**Supplied material**
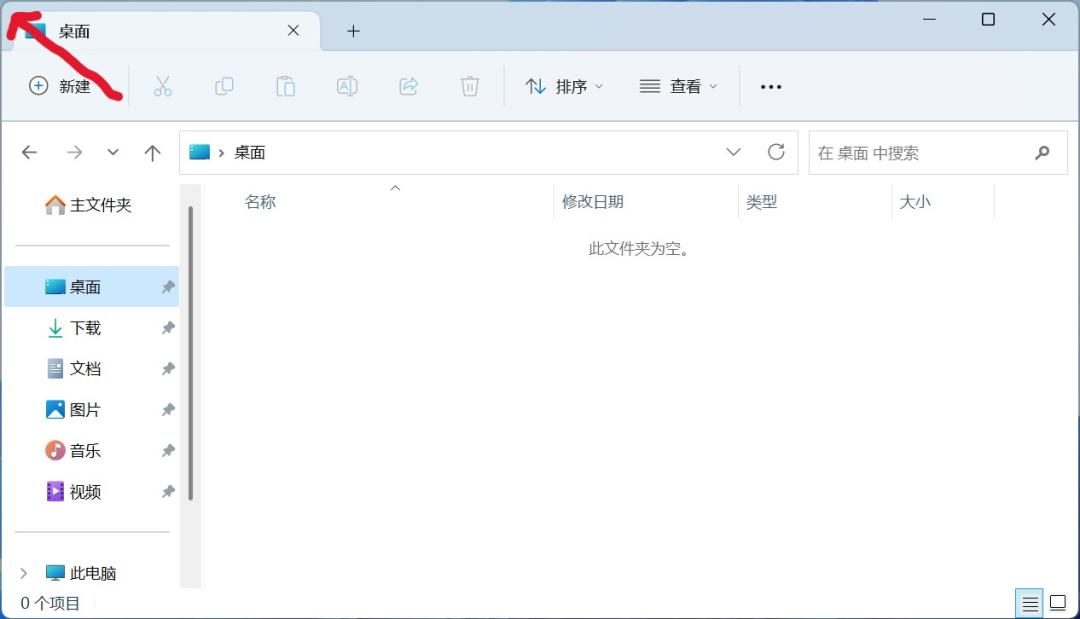The height and width of the screenshot is (619, 1080).
Task: Click the Delete icon on the toolbar
Action: (469, 86)
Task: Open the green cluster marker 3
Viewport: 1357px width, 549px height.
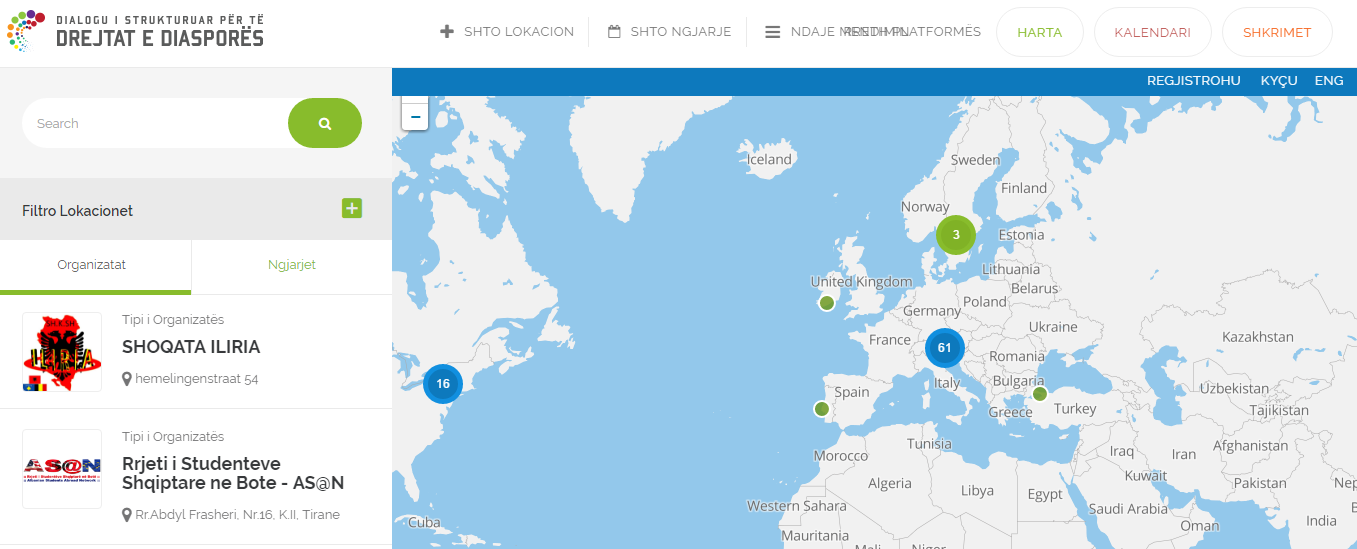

**Instructions to follow**
Please reproduce nothing but the lines from the one containing "Task: Open the green cluster marker 3" through the closing line of the listing, retyped word for word, pictures excluded.

**Solution**
Task: Open the green cluster marker 3
Viewport: 1357px width, 549px height.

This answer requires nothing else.